Of course, it wasn’t a whack with a large, padded hammer. That may have been preferable. No, I was told I was “going offside”, I was warned that it was a “career limiting act”. I was excluded from meetings. I was even banned from speaking to people outside of our division. Yes, even people who worked for the same company.
And the whack hurts. It’s bewildering, upsetting, confusing. So each time I would put on some armour to protect from getting hit again. Only there seemed to be lots of different ways of getting whacked, for all sorts of different things. So I had to put on lots of different bits of armour, to deaden the force of the blows.
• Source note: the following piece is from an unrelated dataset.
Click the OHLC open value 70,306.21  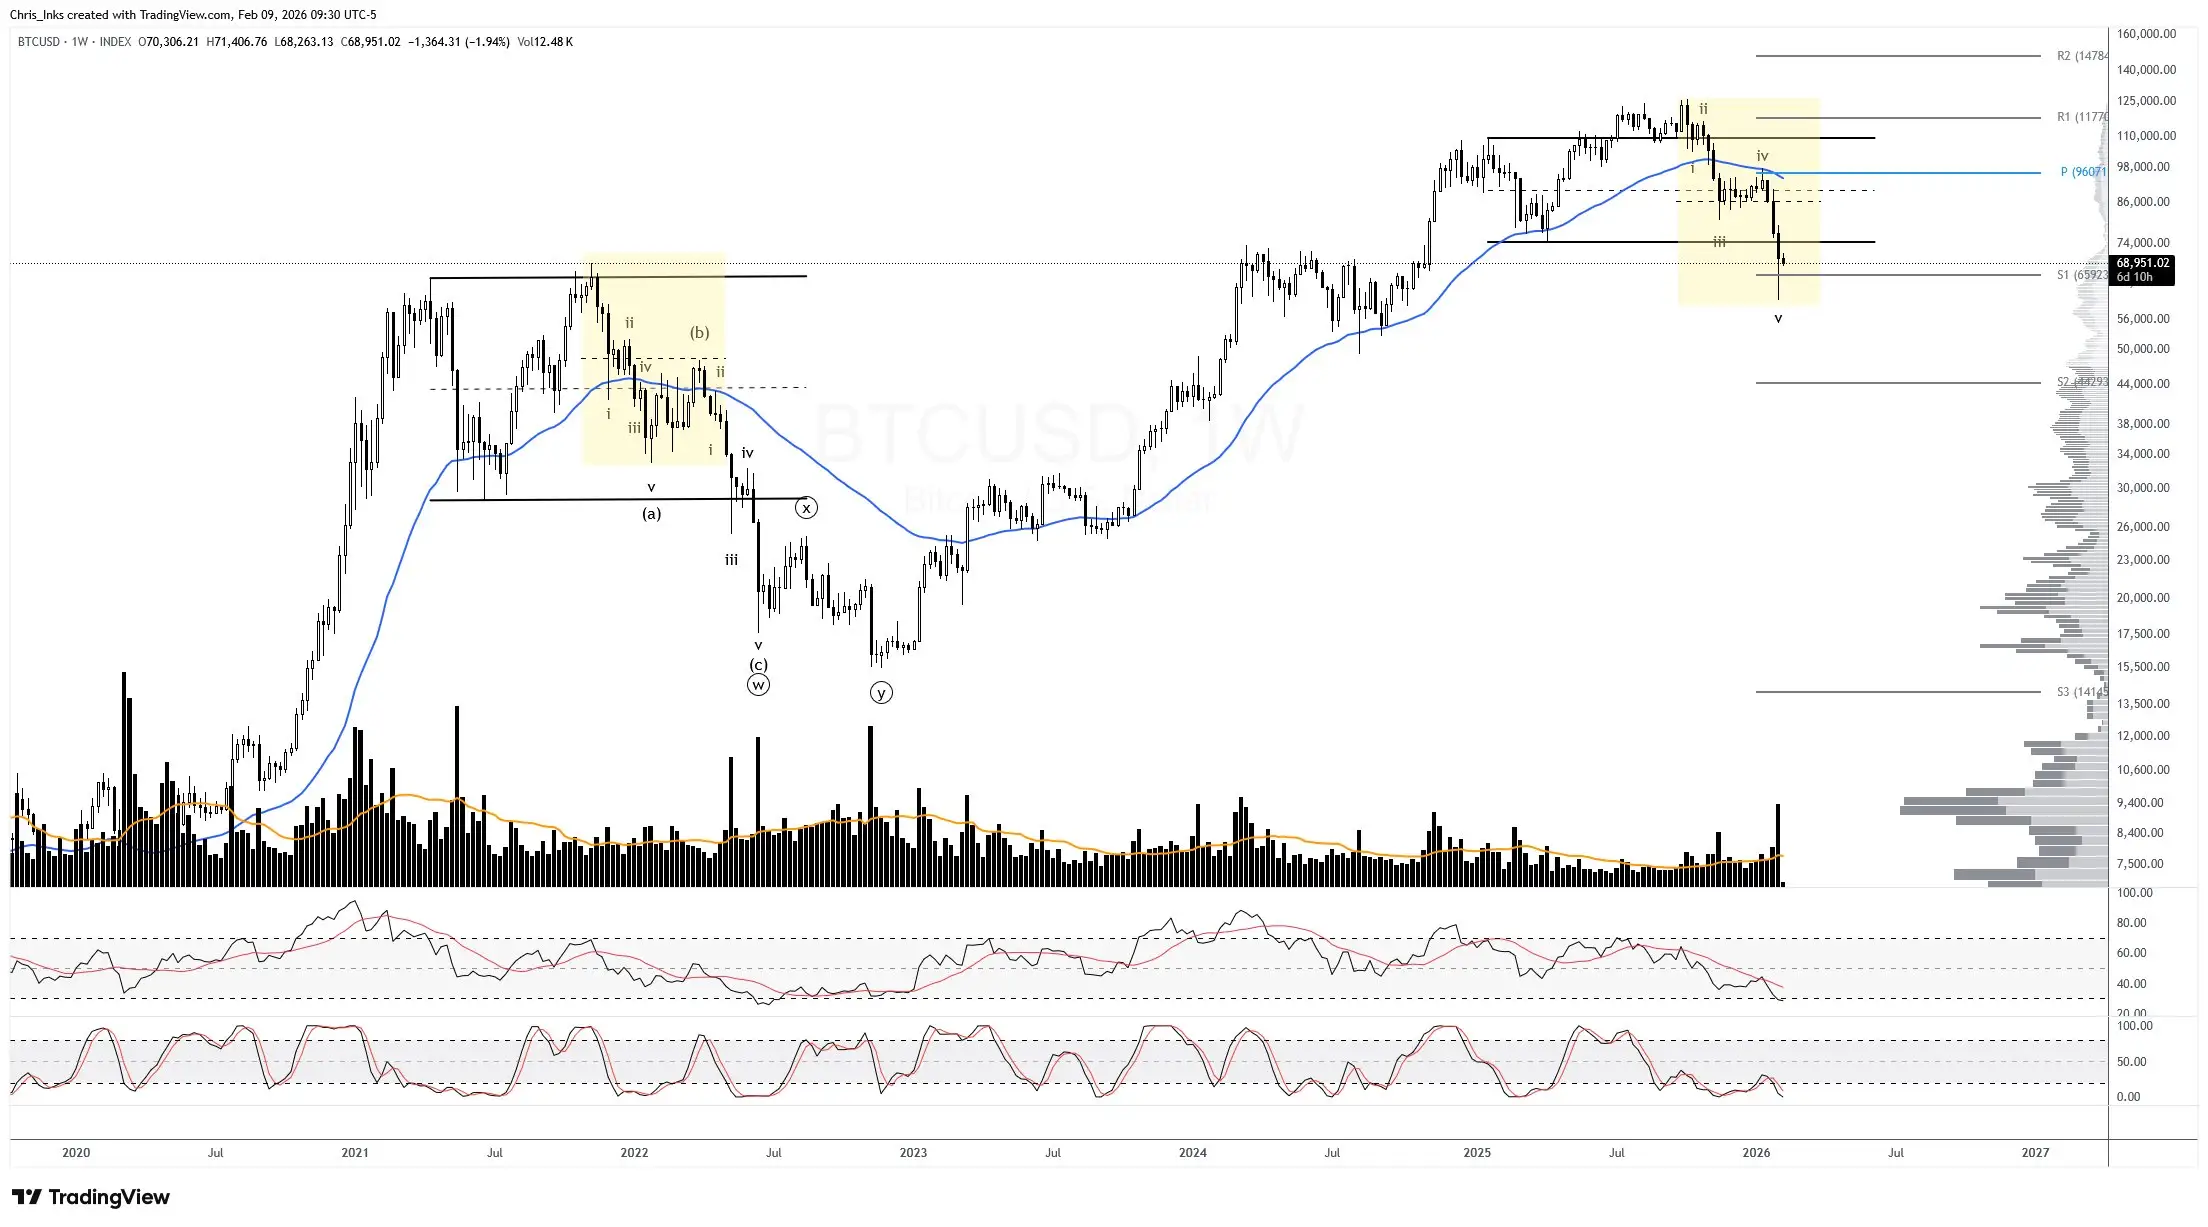(170, 42)
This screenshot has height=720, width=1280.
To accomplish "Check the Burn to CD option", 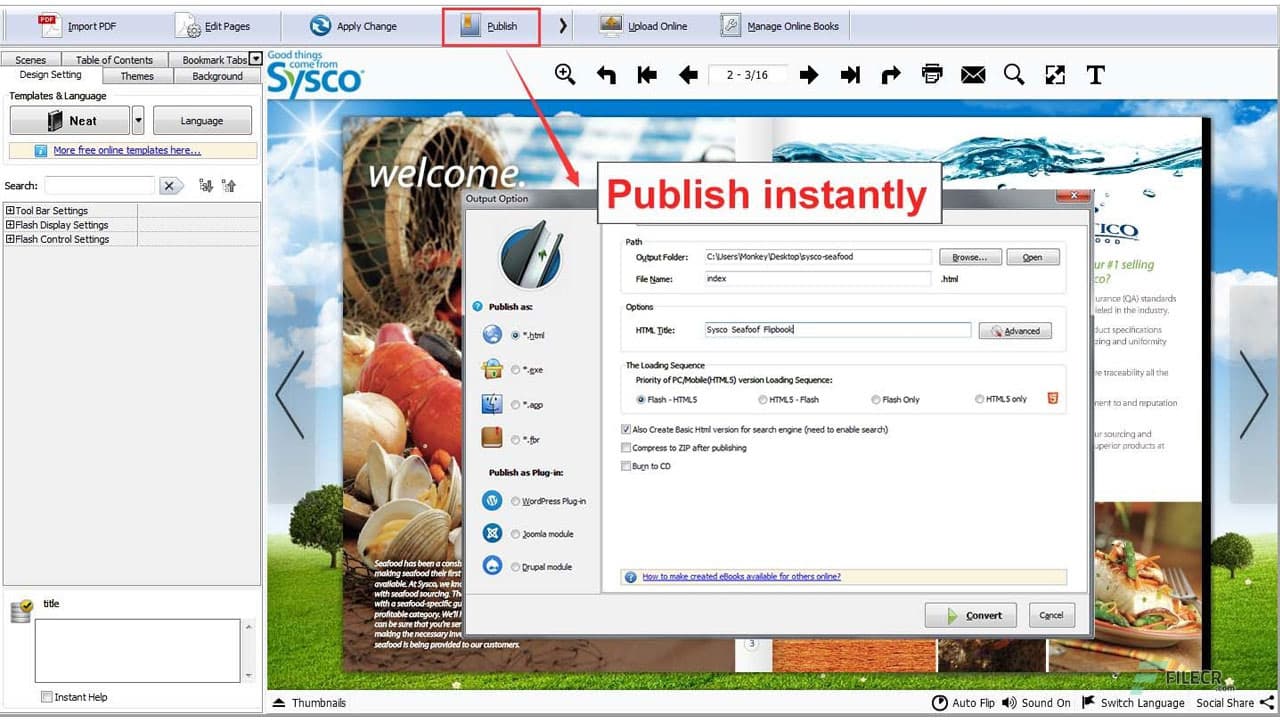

“Oh well,” I’d say to myself,”that’s just part of working for a large corporate. It’s can be brutal at times.”
When you leave and start to work outside the corporate bubble, you find that it’s not like ‘Whack-a-Mole’ at all. People have no reason to hit you over the head. They are not trying to control you, they are not trying to force you to behave in a certain way. They are trying to get stuff done. They want you to help them, and bring all of your talents and abilities to bear on their challenges.
That’s when the armour becomes a problem. It’s not just protecting you from getting hurt, it’s concealing you, it’s disconnecting you from the people and the world around you. People can’t see who you really are, they can’t connect with you, so they choose others to work with.
You see, in corporate life it makes sense to hide in your hole and only show yourself occasionally, so you don’t get whacked too often. But outside, after the Mothership, you have to show yourself all the time, so that people can see who you really are and connect and build a relationship with you. All that armour just gets in the way. It’s got to go.
Of course, it’s really hard to shed. It’s your protection, it makes you feel safe, it’s your comfort zone. You believe that if you if you take it off, you will get whacked again. You fear exposing the real you, being vulnerable, because then people can hurt you. But the truth is that they are more likely to want to help you than to attack you. They are more likely to respond to you with love than with hurt.
You see, you’ll find that after the Mothership, life changes. The game’s not ‘Whack-a-Mole’ anymore. Now you’re playing ‘Help your Neighbour’ and you have lots of new friends to play it with.